• **THE PROBLEM**
Copy the records exactly, leaving out every picture.

(Records contained in a dataset)
§
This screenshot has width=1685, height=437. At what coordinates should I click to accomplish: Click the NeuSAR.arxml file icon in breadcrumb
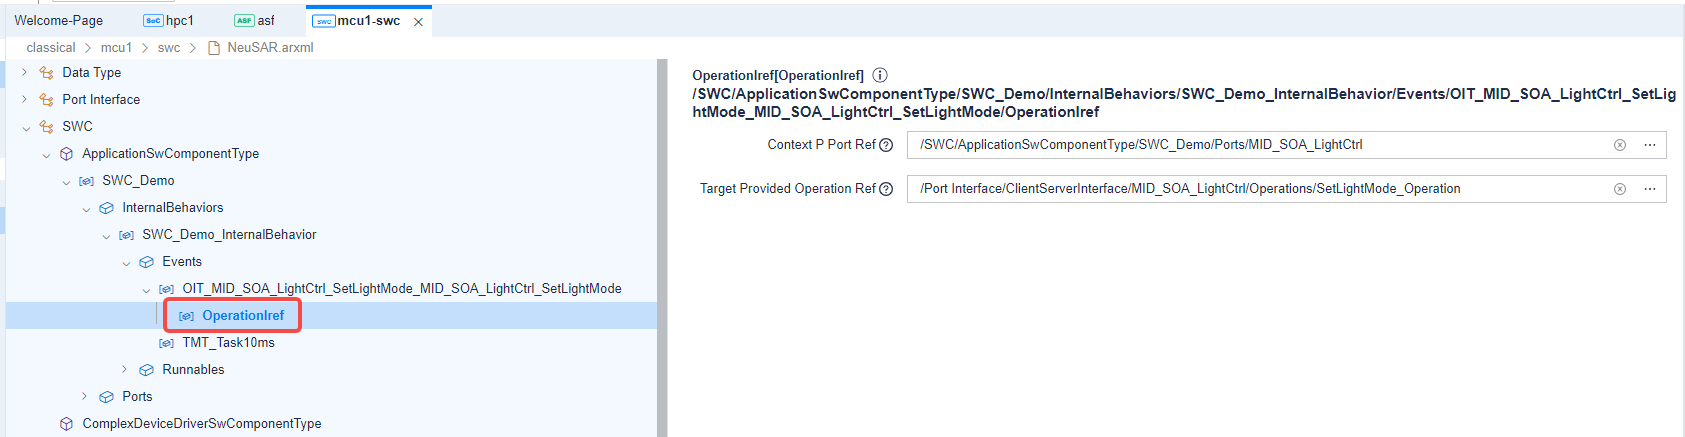214,48
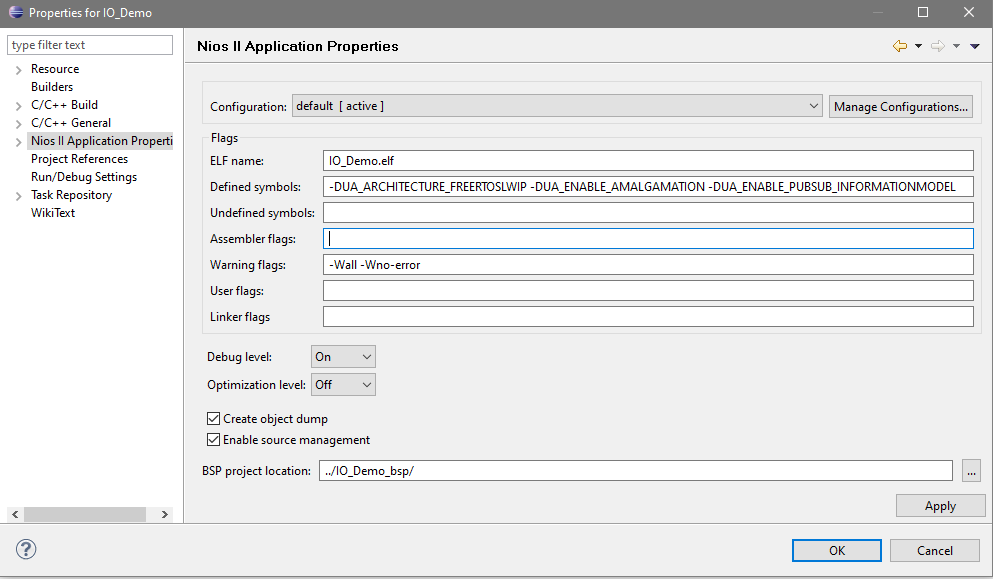Open the Optimization level dropdown
The width and height of the screenshot is (993, 579).
click(343, 385)
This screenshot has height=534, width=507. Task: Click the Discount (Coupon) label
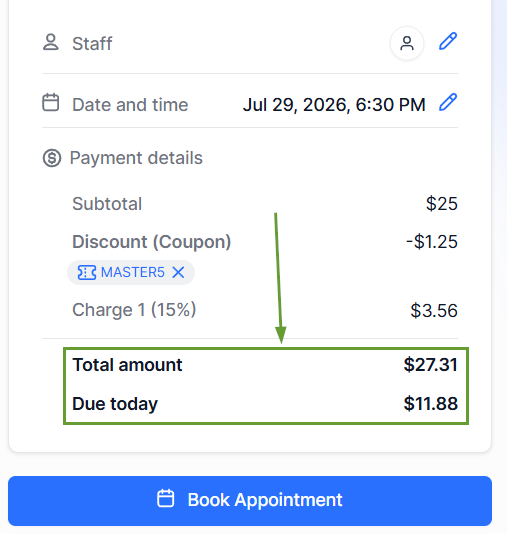pyautogui.click(x=152, y=242)
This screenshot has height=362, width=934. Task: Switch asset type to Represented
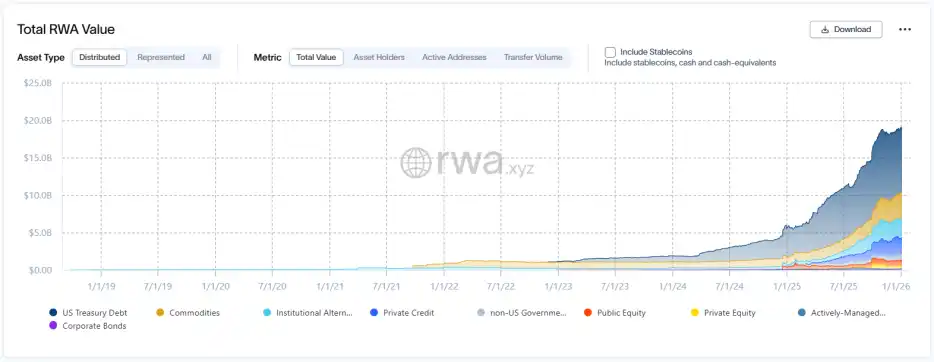pyautogui.click(x=161, y=58)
§
• **RESPONSE AREA**
This screenshot has width=1685, height=437. At what coordinates should I click to accomplish: Click the NeuSAR.arxml file icon in breadcrumb
214,48
Open the Optimization level dropdown
The width and height of the screenshot is (993, 579).
click(343, 385)
This screenshot has height=534, width=507. Task: Click the Discount (Coupon) label
pyautogui.click(x=152, y=242)
This screenshot has height=362, width=934. Task: Switch asset type to Represented
pyautogui.click(x=161, y=58)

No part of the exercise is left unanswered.